Va però specificato che le informazioni concrete sulla Digital Silk Road sono piuttosto limitate. Anche l’entità degli investimenti coinvolti rimane poco trasparente: secondo un articolo pubblicato da Bloomberg nel 2019 — ampiamente ripreso da altri media — la cifra complessiva ammonterebbe a 79 miliardi di dollari. Ciononostante, il dato non è supportato da fonti chiare e comprende finanziamenti destinati a progetti avviati prima del lancio ufficiale della DSR, oltre che a Paesi che non aderiscono né alla DSR né alla BRI, e in alcuni casi ne sono persino apertamente contrari, come l’India. Non solo: va aggiunto anche che non esistono né una definizione condivisa né un elenco ufficiale dei progetti riconducibili alla DSR.[14]

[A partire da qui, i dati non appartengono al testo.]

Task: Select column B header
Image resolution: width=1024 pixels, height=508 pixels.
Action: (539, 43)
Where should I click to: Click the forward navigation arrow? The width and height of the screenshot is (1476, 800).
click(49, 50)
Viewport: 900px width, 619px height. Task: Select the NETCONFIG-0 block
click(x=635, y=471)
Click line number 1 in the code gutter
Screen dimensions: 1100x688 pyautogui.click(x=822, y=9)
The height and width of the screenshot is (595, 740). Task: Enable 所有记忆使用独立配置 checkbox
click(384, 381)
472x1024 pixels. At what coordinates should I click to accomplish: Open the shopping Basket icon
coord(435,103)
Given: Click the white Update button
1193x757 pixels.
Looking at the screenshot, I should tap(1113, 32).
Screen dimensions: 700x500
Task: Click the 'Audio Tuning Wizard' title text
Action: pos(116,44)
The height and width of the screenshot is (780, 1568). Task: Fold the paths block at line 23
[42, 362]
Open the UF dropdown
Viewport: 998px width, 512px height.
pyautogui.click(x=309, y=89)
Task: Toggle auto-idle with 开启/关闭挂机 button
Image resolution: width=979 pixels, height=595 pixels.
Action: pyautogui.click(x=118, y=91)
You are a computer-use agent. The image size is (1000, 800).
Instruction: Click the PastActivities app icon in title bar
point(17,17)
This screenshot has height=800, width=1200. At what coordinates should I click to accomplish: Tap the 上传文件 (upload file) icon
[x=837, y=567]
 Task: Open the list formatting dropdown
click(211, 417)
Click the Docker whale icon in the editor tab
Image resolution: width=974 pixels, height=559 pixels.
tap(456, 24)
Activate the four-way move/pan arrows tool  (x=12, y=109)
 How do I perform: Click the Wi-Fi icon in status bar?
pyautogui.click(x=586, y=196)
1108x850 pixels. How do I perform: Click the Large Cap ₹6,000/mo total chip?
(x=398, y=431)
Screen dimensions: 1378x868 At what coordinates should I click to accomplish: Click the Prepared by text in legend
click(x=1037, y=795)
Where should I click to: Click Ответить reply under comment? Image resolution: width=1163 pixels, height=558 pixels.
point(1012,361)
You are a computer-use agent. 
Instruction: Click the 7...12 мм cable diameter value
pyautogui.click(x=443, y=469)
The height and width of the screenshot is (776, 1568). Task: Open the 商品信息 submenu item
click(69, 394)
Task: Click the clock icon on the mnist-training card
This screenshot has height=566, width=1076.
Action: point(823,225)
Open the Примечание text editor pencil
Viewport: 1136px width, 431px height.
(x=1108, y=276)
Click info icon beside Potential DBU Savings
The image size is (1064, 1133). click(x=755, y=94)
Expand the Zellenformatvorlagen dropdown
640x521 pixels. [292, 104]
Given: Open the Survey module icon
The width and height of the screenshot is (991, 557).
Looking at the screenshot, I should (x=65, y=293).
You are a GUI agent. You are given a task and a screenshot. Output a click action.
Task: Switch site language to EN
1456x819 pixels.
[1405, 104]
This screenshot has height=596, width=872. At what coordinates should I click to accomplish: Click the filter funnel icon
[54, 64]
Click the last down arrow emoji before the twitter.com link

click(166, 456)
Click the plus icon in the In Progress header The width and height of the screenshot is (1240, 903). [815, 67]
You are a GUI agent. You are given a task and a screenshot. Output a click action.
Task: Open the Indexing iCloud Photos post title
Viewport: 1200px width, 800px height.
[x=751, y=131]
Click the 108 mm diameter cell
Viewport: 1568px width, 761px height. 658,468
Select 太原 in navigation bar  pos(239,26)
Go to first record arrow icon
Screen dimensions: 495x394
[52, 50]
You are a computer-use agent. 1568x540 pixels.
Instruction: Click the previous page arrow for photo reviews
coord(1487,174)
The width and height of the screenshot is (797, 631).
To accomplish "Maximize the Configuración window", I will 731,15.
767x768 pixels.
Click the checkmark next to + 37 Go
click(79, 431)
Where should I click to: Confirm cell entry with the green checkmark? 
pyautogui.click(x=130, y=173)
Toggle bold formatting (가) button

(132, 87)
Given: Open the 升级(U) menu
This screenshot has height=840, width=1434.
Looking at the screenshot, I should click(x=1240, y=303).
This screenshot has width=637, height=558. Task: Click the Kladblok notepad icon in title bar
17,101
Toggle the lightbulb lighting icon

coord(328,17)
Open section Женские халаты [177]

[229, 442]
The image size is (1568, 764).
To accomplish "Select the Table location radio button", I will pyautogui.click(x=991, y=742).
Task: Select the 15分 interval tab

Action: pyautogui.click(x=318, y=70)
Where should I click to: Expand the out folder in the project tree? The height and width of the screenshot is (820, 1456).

In ogni caso, visto il quadro delineato, gli Stati membri dell’Unione Europea dovrebbero puntare a definire e mantenere una posizione comune nell’approccio alla Via della Seta Digitale e, più in generale, alla Belt and Road Initiative[15]. L’adozione di strategie coordinate sarebbe infatti essenziale per evitare che Pechino possa sfruttare le divisioni interne al continente europeo, rafforzando la propria posizione negoziale attraverso accordi bilaterali con i singoli Stati. Questa dinamica, purtroppo già osservabile in vari ambiti, indebolisce la capacità dell’Europa di agire come attore unitario sulla scena globale e ostacola il margine d’azione collettivo. Quanto auspicato non è però da tradursi in un rifiuto a priori degli investimenti cinesi; al contrario, l’UE dovrebbe adottare un approccio selettivo che accolga con favore gli investimenti provenienti dalla Cina, a patto che siano in linea con i principi fondamentali dell’ordinamento europeo.[16]

[1]Jean-Pierre Darnis, “L’Unione europea tra autonomia strategica e sovranità tecnologica: problemi e opportunità”, IAI Papers, 19 maggio 2021, p. 18.

[2] Carolina Polito, “La governance globale dei dati e la sovranità digitale europea”, IAI Papers, 11 marzo 2021, p. 9.

[3] Ibidem.

[4] Ibid., p. 5.

[5]Comunicazione della Commissione al Parlamento europeo, al Consiglio, al Comitato economico e sociale europeo e al Comitato delle regioni: “Plasmare il futuro digitale dell’Europa”, del 19 febbraio 2020, COM (2020) 67 final.

[6] Ibidem.

[7] Si veda nota 2.

[8]Comunicazione della Commissione al Parlamento europeo, al Consiglio, al Comitato economico e sociale europeo e al Comitato delle regioni: “AI Continent Action Plan”, del 9 aprile 2025, COM (2025) 165 final.

[9] Ibidem.

[10] Beda Romano, “Ue, obiettivo 200 miliardi di investimenti per l’intelligenza artificiale per competere con Cina e Usa”, Il Sole 24 Ore, 11 febbraio 2025.

[11] Si tratta di un ramo del piano di sviluppo internazionale Belt and Road Initiative (BRI).

[12] Elisa Oreglia, “Digital Silk Road: tech cinese oltre frontiera”, ISPI, 17 ottobre 2024.

[13] Mira Fiordalisi, “Elettronica e digitale, si amplia il gap Ue-Cina: a rischio la sovranità tecnologica”, CorCom, 23 gennaio 2024.

[14] Si veda nota 12.

[15] Lo scopo del piano, lanciato nel 2013, è arrivare a creare una vasta rete di infrastrutture e scambi commerciali che colleghi l’Asia, l’Europa e l’Africa. Si ispira all’antica Via della Seta e comprende rotte terrestri e marittime. In questo modo, si vogliono rafforzare i legami economici globali e aumentare l’influenza della Cina in generale.

[16] Clayton Cheney, “Investimenti: vantaggi e rischi della sfida digitale cinese”, ISPI, 11 maggio 2020.